As the weathergirl smiled from her stance in front of the bluescreen which would, on the viewer’s televisions, show up as a computer-generated weather map, Newsie stepped down from his platform, retreating to his chair. He wouldn’t be needed again until the closing bit, when he was expected to stand up with the rest of them and pretend to be having a nice chat as the credits rolled. He hated the falsity of it. He’d known he was in for a certain amount of pretense when he was rehired by the network earlier this year, but he’d never expected this kind of prejudice, jealousy, or whatever was prompting Fargo to be nasty to him. All this over my clothing? How shallow is this guy, anyway? Newsie wondered. He shot the anchor a glare as Fargo went past him, leaving the set, probably heading for the bathroom to make sure his hair was pretty. Sunk in gloom, he was startled when the news director suddenly loomed over him.
“Hey, fill in!”
“What?” Confused, Newsie stared up at the director. The man was gesturing furiously at the set, though looking at Newsie.
“Fill in for Bart! He’s throwing up in the men’s room,” the director said.
Newsie blinked in surprise. “He’s…he’s sick?”

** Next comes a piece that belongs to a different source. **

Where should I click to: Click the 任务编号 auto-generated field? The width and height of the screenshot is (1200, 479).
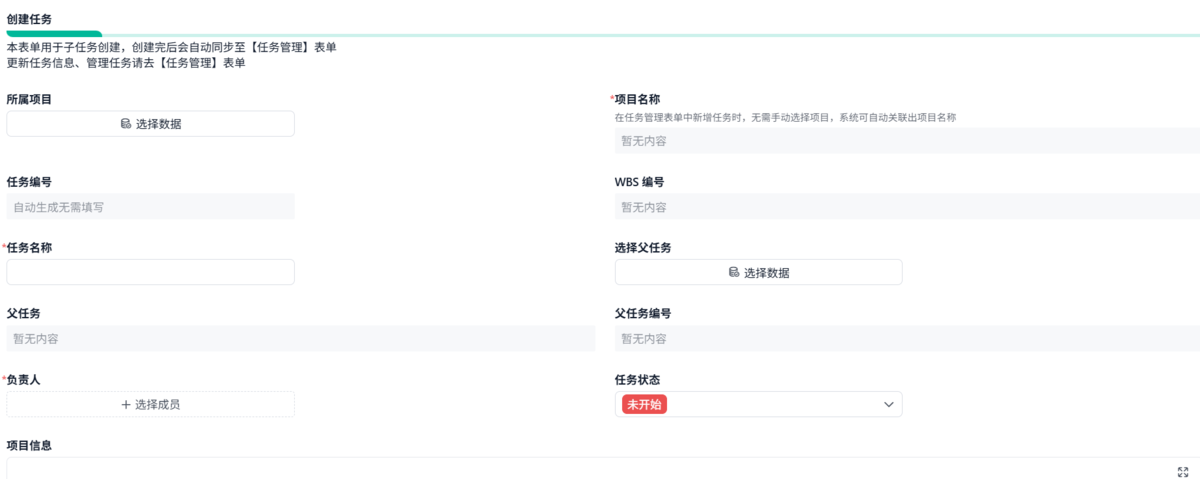[x=150, y=207]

The director sighed impatiently. “Yeah. Someone switched his coffee for Pink Tummy Sludge. He didn’t notice it until he’d drunk two cups. Get up there!”
“Uh…er…but I…”
“What are you waiting for, an engraved invitation? Just read off the prompter! Geez, a second-stringer who doesn’t jump at the chance to get in that seat? What’s the matter with you?” the director harangued him, and Newsie, blushing, scrambled from his chair and up into the anchor’s seat. It was too low for him. He stared out at the tech crew, but only a couple of seconds remained until they would be back from commercial again; no time to switch it out for his platform! Thinking fast, he stood up in the chair, fingertips lightly touching the news desk for balance. The director raised his hands to the ceiling. The stage manager cued Newsie; the camera was on him!
“Er…welcome back to Big Apple News on KRAK! This is your Muppet Newsman, filling in for Bart Fargo, who is…er…” He glanced at the sports guy, who shook his head slightly. Improvising, Newsie finished, “Who is on special assignment. Ah…in other news tonight…” He squinted out at the prompter screen, wishing he had notes to read from instead; now that he actually had a prompter feed, he found himself uneasy at the prospect of misreading the scrolling print. “Councilman Venkman today protested Mayor Bloomberg’s new city ordinance which states that no more than two hundred ectoplasmic entities may be confined in the same containment grid at one time, for humane reasons! Councilman Venkman reportedly said that enforcing such a law would bring about, quote, ‘a disaster of Biblical proportions.’ The Mayor has responded to Venkman’s concerns, ‘Maybe the Councilman should spend some time trapped in there before he decides what compassionate incarceration really is!’” Gulping nervously, the Newsman paused before going on to the next story. “The hunt for the serial dumpster thief known only as ‘Lefty’ continues tonight! Police thought they had the most-wanted criminal cornered in an alleyway behind Clifford’s Soy Chicken and Waffles restaurant earlier this evening, only to find the thief had vanished into thin air –whooof!” He gasped as a small but surprisingly heavy Muppet fell from the ceiling onto him.
“Never take me alive, coppers! Never! Aaaagh!” Lefty cried as Newsie shoved him away, and the studio securitymen immediately pounced. As they dragged the diminutive trenchcoated con man from the studio, he shrieked, “They’re MY nickels! MINE! Youse guys’ll never find ‘em!”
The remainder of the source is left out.